Private equity investors always have to be ahead of the game. When there’s a big market trend, firms need to anticipate it, understand it and invest in it. For example, there is already a third of all US assets under management that are managed with sustainable investing strategies.1 So, now that the broader investment community is thinking about environmental, social and governance (ESG) issues, it shouldn’t be surprising that leading PE firms have already gotten on board.
Many PE firms now treat ESG topics as worthy of the same attention as any other important business priority. They realize that, while today ESG may not have the same bottom line impact as other business issues, it will very shortly. Given that we expect private equity assets to increase 30-40% worldwide over the next five years, ESG’s importance in their portfolio company’s operations will only go up.
Even if some PE firms haven’t yet focused on ESG, they should—because their limited partners are. Limited partners are likely looking beyond the acquisition due-diligence phase of a potential investment to how portfolio companies address equity and sustainability. They’re asking questions, and they’re not settling for superficial answers. PE firms should be prepared to respond.
The broader business community is likely coalescing around what ESG means, specifically. The way we see it, ESG goes beyond issues such as climate change and socially responsible investing. It includes issues such as diversity, labor policy, product safety, environmental and corporate impacts on the communities where companies operate, and security of the data they are entrusted with. It also covers governance issues such as executive compensation and corporate ethics.
Even if you are skeptical about ESG, we have seen real success across a host of companies that focus on the broader stakeholder group, and not just shareholders. It's a profitability issue, and as time goes on, it may become a bigger issue for every portfolio company, regardless of industry or ESG topic.
==============================
Answer these from the text on private equity and ESG:
(a) What share of all US assets under management is managed with sustainable investing strategies?
(b) By how much are private equity assets expected to grow worldwide over the next five years?
(c) Which two governance issues does ESG cover?
The items have no connection to the text on private equity and ESG.
==============================
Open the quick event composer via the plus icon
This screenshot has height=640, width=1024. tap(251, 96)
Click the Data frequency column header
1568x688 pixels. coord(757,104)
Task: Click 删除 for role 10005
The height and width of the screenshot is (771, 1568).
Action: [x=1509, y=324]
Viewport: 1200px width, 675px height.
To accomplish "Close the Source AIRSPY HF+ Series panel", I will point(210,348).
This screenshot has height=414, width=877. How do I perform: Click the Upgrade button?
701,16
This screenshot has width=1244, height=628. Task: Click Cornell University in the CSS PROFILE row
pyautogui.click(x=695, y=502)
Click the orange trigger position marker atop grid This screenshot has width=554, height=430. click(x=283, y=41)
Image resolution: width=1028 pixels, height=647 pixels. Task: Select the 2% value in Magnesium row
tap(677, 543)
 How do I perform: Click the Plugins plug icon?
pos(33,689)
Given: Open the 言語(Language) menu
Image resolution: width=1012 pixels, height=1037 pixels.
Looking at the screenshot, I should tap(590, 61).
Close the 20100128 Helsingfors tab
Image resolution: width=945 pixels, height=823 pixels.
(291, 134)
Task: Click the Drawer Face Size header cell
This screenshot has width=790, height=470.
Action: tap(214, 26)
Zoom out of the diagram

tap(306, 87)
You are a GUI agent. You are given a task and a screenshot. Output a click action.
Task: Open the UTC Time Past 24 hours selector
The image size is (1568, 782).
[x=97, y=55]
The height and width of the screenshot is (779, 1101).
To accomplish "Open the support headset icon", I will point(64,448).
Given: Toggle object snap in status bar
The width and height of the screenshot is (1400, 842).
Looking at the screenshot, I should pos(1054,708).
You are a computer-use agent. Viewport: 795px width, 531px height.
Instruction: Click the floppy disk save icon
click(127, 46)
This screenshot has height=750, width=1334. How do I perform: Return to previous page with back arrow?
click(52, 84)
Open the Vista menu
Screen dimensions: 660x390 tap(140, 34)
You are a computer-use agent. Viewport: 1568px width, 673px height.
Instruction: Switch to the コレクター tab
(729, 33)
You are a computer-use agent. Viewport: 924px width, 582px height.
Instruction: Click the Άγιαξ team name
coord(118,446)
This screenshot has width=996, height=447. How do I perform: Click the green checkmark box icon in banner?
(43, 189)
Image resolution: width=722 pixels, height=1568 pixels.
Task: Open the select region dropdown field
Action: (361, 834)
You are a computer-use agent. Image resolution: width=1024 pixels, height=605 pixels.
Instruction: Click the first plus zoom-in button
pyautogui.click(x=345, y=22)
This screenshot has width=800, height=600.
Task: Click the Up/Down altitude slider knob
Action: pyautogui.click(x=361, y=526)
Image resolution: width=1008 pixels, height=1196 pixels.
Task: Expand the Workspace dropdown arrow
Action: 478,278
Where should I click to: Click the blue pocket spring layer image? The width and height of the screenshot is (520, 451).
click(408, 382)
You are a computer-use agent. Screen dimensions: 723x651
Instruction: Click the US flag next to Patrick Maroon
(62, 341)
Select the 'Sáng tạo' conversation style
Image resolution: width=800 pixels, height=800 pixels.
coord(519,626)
==============================
== COMPLETED TASK ==
(a) A third
(b) 30-40%
(c) Executive compensation and corporate ethics